INSTRUCTIONS FOR THE TASK: Repeat every line of the listing below word for word, omitting the pictures.

[Screenshot grounding data]
══════════════════════════════
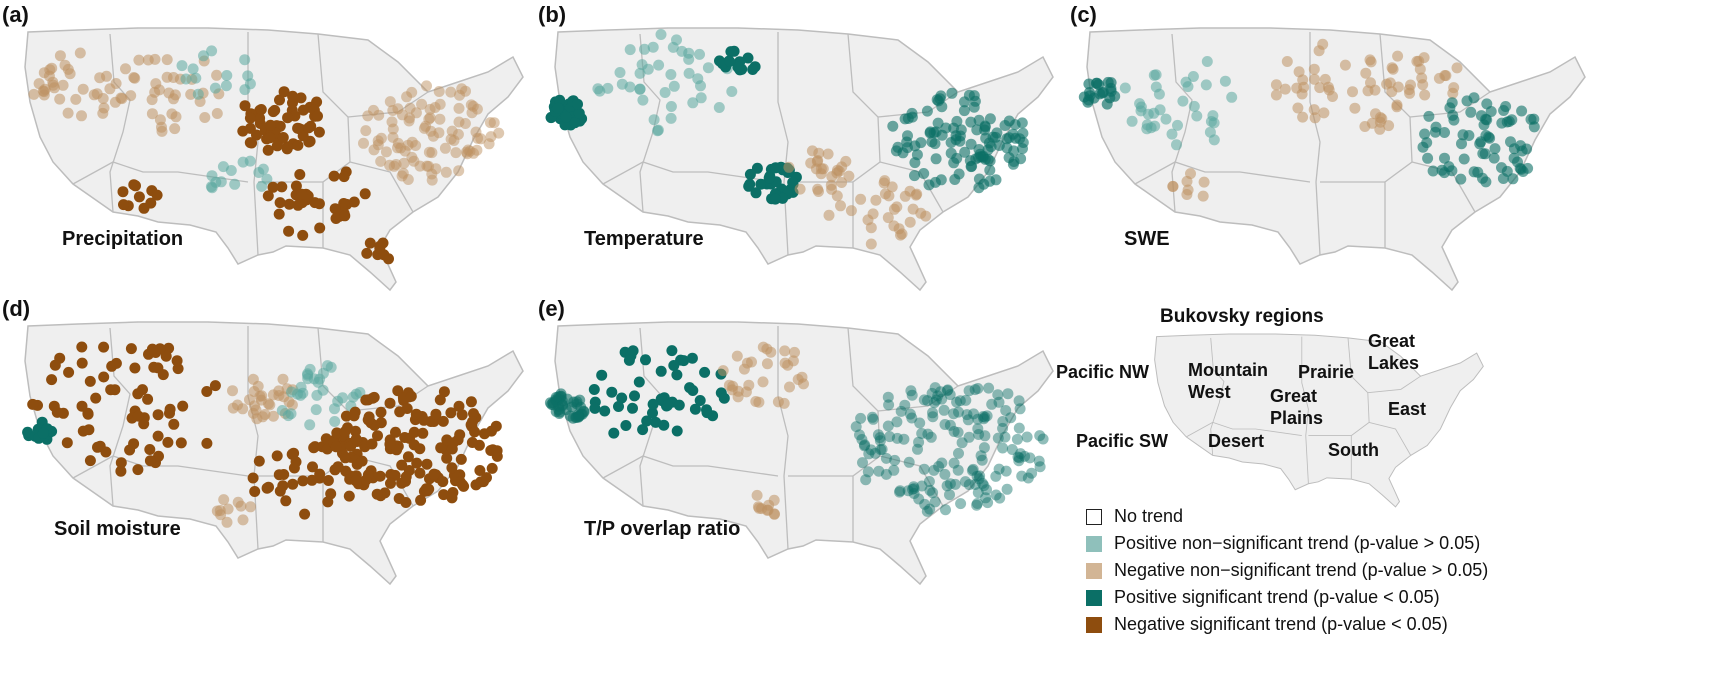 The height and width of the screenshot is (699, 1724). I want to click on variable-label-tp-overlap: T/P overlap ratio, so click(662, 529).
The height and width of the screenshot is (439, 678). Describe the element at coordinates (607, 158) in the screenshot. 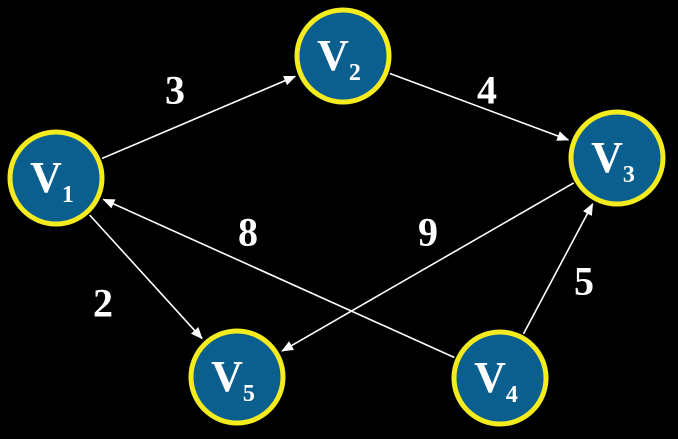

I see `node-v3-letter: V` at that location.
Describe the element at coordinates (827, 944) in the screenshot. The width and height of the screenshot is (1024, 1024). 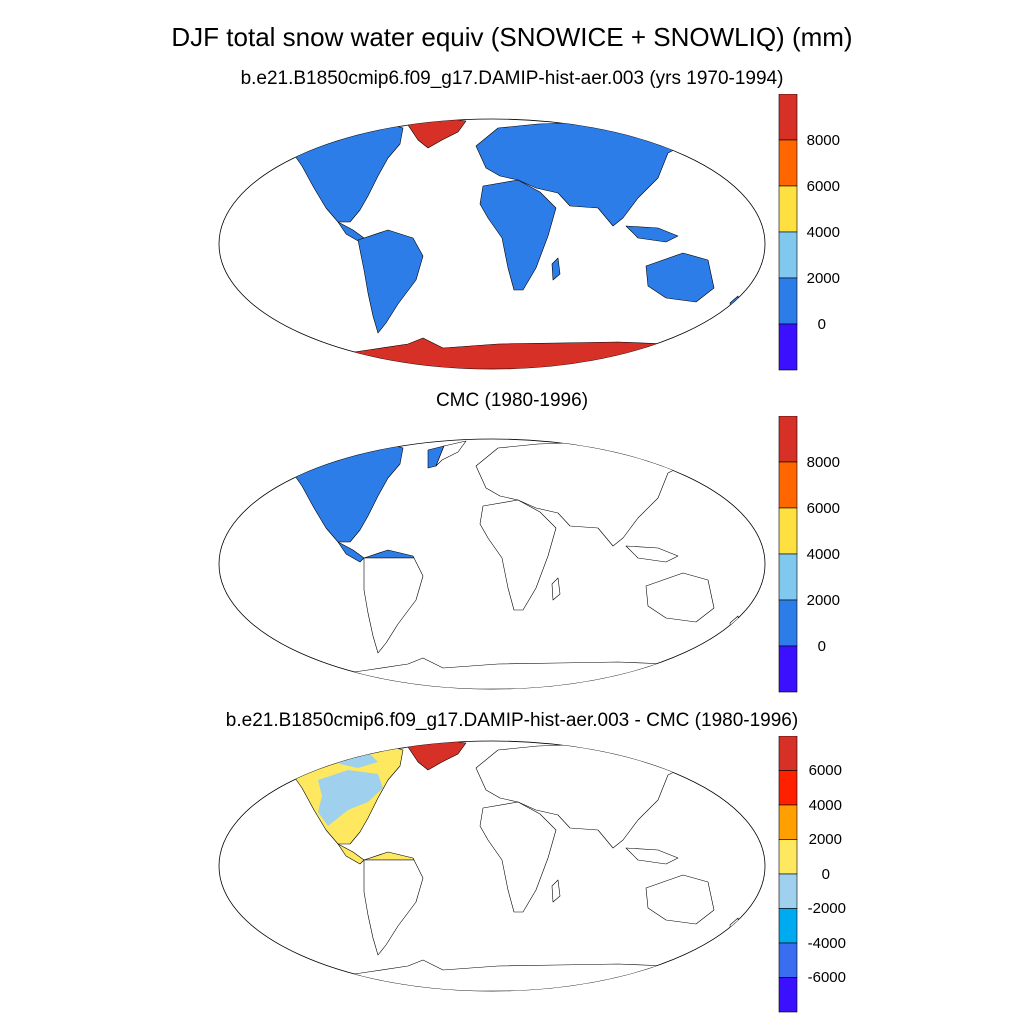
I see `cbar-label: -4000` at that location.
══════════════════════════════
SOLVED PROBLEM:
 The height and width of the screenshot is (699, 1724). I want to click on variable-label-tp-overlap: T/P overlap ratio, so click(662, 529).
The height and width of the screenshot is (439, 678). Describe the element at coordinates (607, 158) in the screenshot. 

I see `node-v3-letter: V` at that location.
Describe the element at coordinates (827, 944) in the screenshot. The width and height of the screenshot is (1024, 1024). 
I see `cbar-label: -4000` at that location.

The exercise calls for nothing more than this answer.